Norman Blount is the Scottish former chairman of Queen of the South football club. Blount was instrumental as the new broom that swept through the Dumfries club in the mid and late 90s replacing the previous regime under which the club had gone into stagnation and decline from the late 1960s. Blount was the first of the three chairman who combined have rebuilt Queens to the position the club is in today.

==Pre Queens==
Norman Blount was owner of a successful pharmacy business in Dumfries. His son Mark was part of the Queen of the South youth team that made the 1986 BP Youth Cup final against Aberdeen. The Queens side had beaten Celtic on the way to the final.

==Queens chairman==
Norman Blount became chairman of Queen of the South in April 1994. Very quickly new ideas came along that showed that the club was in a new era:-

- The new stand was built within 1 year of Blount becoming chairman
- The club became the first senior club in the UK to establish a club museum
- Queen of the South became the first club in the world to deploy astro turf on the outside of the touch line on a grass pitch (for linesmen to run along). Initially the Scottish Football Association agreed to this as a 12-month experiment. However, such was the success of the astro turf that the SFA brought the experiment to an early close and sanctioned use of this idea for any other club interested
- The first senior club in the UK to use a lottery scheme to decide the annual shirt sponsor. Such was the success of the idea that the club became inundated with calls from other clubs enquiring on the best way to set such a scheme up

The highlight on the pitch of the Blount regime was Queens making it to the final of the Scottish Challenge Cup for the first time. This was in 1997 where a battling Queens side lost out by 1-0 to Falkirk. Man of the match was Queens' Tommy Bryce. However in November 1999 Blount candidly announced that he felt that he had taken the club as far as he could and resigned from being chairman.

Two time divisional player of the year Andy Thomson was transferred for a Queens record fee of £250,000 in 1994. As Thomson was to say on his return over a decade later, "Things have changed quite a bit while I've been away - a new stand, a completely new set-up and a more modern type of training system". Thomson added, "Norman Blount was an excellent chairman."
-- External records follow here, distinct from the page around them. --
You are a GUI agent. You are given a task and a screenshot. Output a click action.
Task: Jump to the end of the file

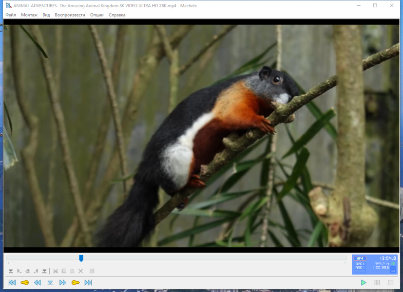[x=88, y=282]
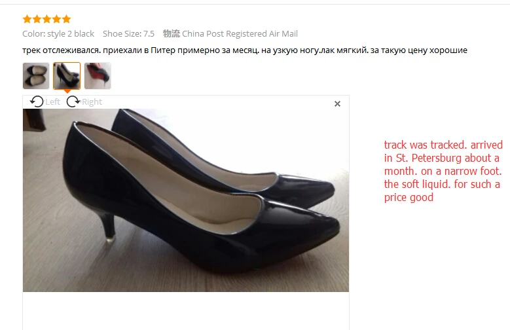Screen dimensions: 510x330
Task: Click the rotate right arrow icon
Action: pyautogui.click(x=73, y=102)
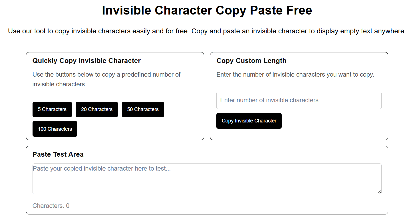Click the 'Quickly Copy Invisible Character' heading
The height and width of the screenshot is (219, 411).
(86, 61)
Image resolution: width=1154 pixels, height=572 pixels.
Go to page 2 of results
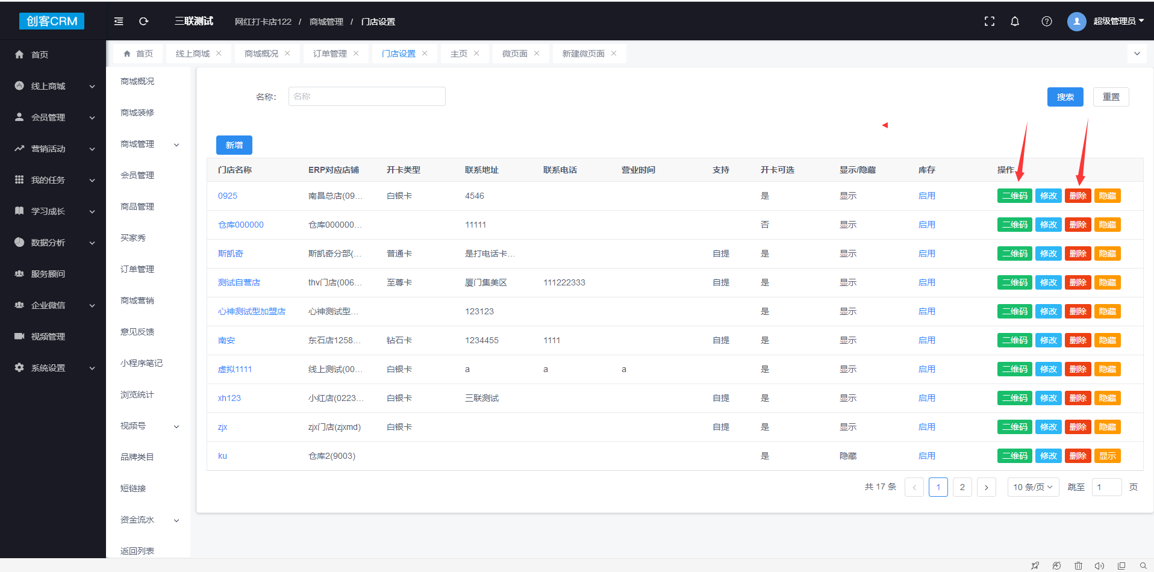(x=962, y=487)
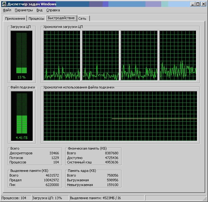Open the Параметры menu
This screenshot has width=208, height=202.
pos(24,10)
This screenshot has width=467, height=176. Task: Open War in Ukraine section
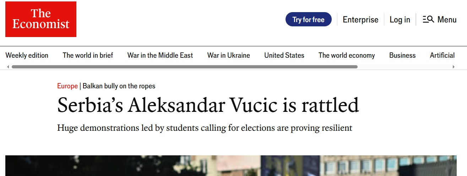[229, 55]

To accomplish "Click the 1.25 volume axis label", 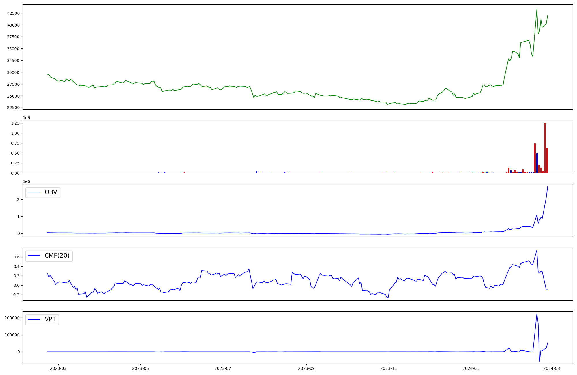I will [15, 123].
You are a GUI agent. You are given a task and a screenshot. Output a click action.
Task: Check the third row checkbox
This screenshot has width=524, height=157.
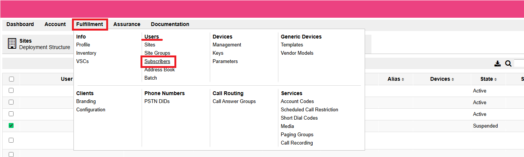(11, 114)
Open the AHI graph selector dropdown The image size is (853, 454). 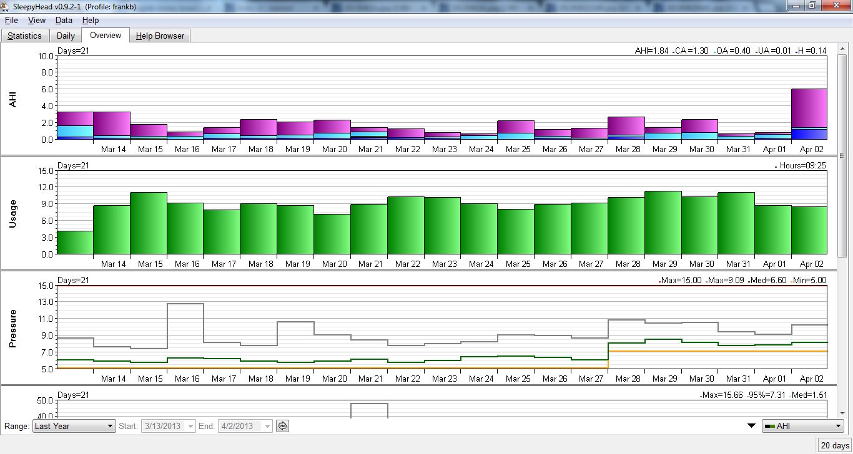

Players to have signed for Queens during the Blount regime include Jamie McAllister, Derek Townsley, Jim Thomson, David Lilley, David Mathieson and Andy Aitken. In a later interview for the club website reflecting on his time at Queens McAllister said, "Norman Blount, the chairman at the time was different class".

==Queens after Blount==
The chairmanship was taken over by Ronnie Bradford who continued the progressive ambition started under Blount. Bradford left due to ill health in June 2003. It has been under Bradford and then succeeding chairman Davie Rae that the seeds sown by Blount have really come to fruition on the pitch. Since the turn of the millennium Queens have enjoyed both league and cup success by:-

- Winning the 2001-02 Scottish Second Division to return to the top half of Scottish football
- Winning the 2002-03 Scottish Challenge Cup
- Progressing to the 2006-07 Scottish Cup quarter final before losing 2-1 to Hibernian
- Usurping the 2006-07 Scottish Cup run by progressing beyond the quarter-finals and then eliminating Aberdeen in the 2007-08 semi final. In the club's first ever Scottish Cup final Queens went down 3-2 to Rangers but still qualified for the 2nd qualification round of the UEFA Cup.

==Retirement==
Norman Blount enjoys his retirement playing golf and watching Queens as a spectator. He was among the Queens fans to make the trip in August 2008 to see Queens in the UEFA Cup 2nd qualification round game away to FC Nordsjælland in Denmark. Blount is among the organisers in the events for the Queen of the South testimonial season of Andy Aitken.